NCT WISH's Third Trophy — and What Music Show Wins Actually Measure
NCT WISH claimed their first-ever Inkigayo win with 'Ode to Love,' scoring 5,456 points. But what does a music show trophy really signal in 2026's K-pop landscape?
What does it mean to "win" in K-pop in 2026? NCT WISH just claimed their third music show trophy — but the scoreboard tells a more complicated story than the confetti suggests.
What Happened
On the May 3 episode of SBS Inkigayo, NCT WISH took first place with "Ode to Love," scoring 5,456 points to edge out two competing nominees: AKMU's "Joy, Sorrow, A Beautiful Heart" and "Paradise of Rumors." The win marks the group's first-ever Inkigayo trophy and their third music show win overall for this single. Fellow performers on the episode included KATSEYE, TWS, and CORTIS.
NCT WISH is a six-member boy group launched by SM Entertainment in 2024 as the third distinct unit format within the broader NCT universe. The group was built with a notably high proportion of Japanese members, positioning it from debut to capture fan bases in both South Korea and Japan simultaneously.
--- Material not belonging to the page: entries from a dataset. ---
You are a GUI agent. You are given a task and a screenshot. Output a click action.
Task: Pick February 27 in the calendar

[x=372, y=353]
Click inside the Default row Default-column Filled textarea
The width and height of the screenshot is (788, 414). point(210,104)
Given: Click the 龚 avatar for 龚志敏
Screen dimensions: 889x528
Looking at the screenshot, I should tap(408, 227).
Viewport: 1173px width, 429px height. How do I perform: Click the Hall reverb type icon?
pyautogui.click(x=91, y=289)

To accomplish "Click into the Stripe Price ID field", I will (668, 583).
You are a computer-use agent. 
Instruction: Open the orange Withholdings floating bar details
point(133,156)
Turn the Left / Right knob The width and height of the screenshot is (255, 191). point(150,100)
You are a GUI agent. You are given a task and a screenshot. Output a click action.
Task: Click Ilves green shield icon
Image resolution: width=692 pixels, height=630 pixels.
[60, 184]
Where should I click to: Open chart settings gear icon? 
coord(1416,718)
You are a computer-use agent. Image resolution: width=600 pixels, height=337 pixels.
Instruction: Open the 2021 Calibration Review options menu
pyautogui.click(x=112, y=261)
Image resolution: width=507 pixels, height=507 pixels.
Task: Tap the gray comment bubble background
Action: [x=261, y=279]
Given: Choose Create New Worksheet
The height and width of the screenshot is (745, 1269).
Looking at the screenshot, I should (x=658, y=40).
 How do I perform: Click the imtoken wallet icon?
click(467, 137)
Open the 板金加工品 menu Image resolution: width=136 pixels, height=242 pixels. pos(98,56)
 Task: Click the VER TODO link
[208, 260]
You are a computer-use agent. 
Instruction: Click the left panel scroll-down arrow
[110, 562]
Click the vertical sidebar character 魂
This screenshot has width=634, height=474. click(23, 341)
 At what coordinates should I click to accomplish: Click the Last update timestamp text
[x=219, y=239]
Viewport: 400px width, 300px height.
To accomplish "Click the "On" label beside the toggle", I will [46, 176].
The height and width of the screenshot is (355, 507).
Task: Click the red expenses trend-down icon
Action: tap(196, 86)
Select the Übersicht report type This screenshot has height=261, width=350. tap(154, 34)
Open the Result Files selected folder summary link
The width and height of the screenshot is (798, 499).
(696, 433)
The Opponent That Changes the Reading
Three consecutive trophies for a single track signals more than a one-time fan mobilization drive. It suggests a sustained consumption cycle — fans managing streaming, album purchases, and broadcast voting in coordinated waves across multiple weeks.
But the identity of the competition matters here. AKMU — the sibling duo behind both competing tracks — draws its strength primarily from general listeners, not a dedicated fandom. Their music charts broadly across age groups and platforms in ways that most idol groups don't. That NCT WISH outscored them reflects something structural about how Inkigayo's points system is weighted: broadcast scores, physical sales, and fan-driven digital metrics create a formula that systematically advantages organized fandoms over wider but less mobilized audiences.
This isn't a new critique. K-pop observers have noted for years that music show wins increasingly function as fandom organizational benchmarks rather than measures of broad cultural reach. The gap between what wins a trophy and what tops general streaming charts has been widening since at least 2020.
What This Win Means for SM Entertainment
For SM Entertainment, now operating under Kakao's ownership since 2024, NCT WISH's sustained chart presence serves as internal validation for a newer unit in an already crowded roster. The NCT brand has expanded significantly — NCT 127, NCT Dream, WayV, and now NCT WISH each occupy different market segments and geographic targets. Proving that a newer unit can hold fan loyalty across multiple promotional cycles matters for resource allocation decisions within the label.
The same broadcast that handed NCT WISH their trophy also featured TWS and CORTIS — groups earlier in their debut arcs. This is the music show ecosystem functioning as it has for over a decade: established groups compete for wins while newer acts build visibility from the same stage. The format has lost linear TV viewers to streaming platforms, but it survives because the trophy itself generates content — acceptance speeches, reaction clips, fan-captured moments — that circulates through social media with a shelf life far beyond the broadcast.
This content is AI-generated based on source articles. While we strive for accuracy, errors may occur. We recommend verifying with the original source.